An easy way to check that your VCF file is valid is to try to run a bcftools command on it. Bcftools, a set of utilities that manipulate VCF files, is very sensitive to malformed VCFs, so it will fail if the file doesn't conform to the standard.
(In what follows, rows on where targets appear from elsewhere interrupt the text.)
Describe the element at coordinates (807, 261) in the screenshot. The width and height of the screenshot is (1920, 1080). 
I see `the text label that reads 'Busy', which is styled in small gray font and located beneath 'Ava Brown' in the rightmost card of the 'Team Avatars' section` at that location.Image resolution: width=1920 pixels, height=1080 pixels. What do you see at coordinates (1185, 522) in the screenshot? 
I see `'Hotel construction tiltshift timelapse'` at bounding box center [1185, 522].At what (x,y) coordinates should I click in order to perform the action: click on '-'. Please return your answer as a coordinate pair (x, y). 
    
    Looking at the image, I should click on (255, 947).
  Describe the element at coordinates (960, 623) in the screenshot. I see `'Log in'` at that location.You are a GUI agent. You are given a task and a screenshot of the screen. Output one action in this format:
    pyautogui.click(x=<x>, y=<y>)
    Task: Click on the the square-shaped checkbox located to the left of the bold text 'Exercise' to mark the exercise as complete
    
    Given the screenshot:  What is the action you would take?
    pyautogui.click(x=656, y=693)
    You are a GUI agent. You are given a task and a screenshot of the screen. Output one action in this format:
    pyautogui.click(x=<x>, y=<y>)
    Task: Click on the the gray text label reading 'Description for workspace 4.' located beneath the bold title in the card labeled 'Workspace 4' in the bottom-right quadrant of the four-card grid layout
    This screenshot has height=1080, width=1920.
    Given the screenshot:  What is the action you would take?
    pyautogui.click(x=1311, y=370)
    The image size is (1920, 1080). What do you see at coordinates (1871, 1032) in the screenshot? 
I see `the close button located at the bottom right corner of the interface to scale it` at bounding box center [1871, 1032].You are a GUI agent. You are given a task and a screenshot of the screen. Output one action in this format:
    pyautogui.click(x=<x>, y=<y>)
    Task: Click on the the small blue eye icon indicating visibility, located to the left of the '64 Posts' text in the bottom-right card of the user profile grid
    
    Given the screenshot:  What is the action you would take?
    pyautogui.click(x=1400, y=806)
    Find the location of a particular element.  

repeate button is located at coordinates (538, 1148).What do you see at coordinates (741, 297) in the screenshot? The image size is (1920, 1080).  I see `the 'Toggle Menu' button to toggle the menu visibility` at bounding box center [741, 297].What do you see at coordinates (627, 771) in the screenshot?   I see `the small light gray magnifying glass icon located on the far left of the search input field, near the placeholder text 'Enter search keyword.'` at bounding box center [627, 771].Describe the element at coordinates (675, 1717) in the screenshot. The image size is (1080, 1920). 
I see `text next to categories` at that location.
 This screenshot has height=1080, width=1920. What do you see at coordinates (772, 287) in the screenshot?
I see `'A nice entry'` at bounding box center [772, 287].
After installing Bcftools according to the instructions, the following command can be executed, where file.vcf represents your input VCF file:
bcftools norm -m -any -NO v file.vcf
This command will attempt to perform certain actions: check that REF alleles match the reference, split multiallelic sites into multiple rows, or recover multiallelics from multiple rows. If the fields in your file are complete, the command will be executed smoothly. However, if it comes across a non-compliant field like the following,
chr1 16366632 . CC GC,GT 193.02 PASS AB=0.5;
the command will fail. In the row above, the field allelic balance (AB) is incomplete, as this is a multiallelic site with two alleles in a single row and two numbers are expected. This information will be provided with an error message:
Error: wrong number of fields in INFO/AB at chr1:16366632, expected 2, found 1
Other alternatives to VCF validation:
- https://github.com/EBIvariation/vcf-validator
- http://vcftools.sourceforge.net/perl_module.html#vcf-validator
which can be used to locate other types of errors (e.g. a malformed or missing header).
Another quick test is to just see if a standard program like bcftools recognizes the file and doesn't complain.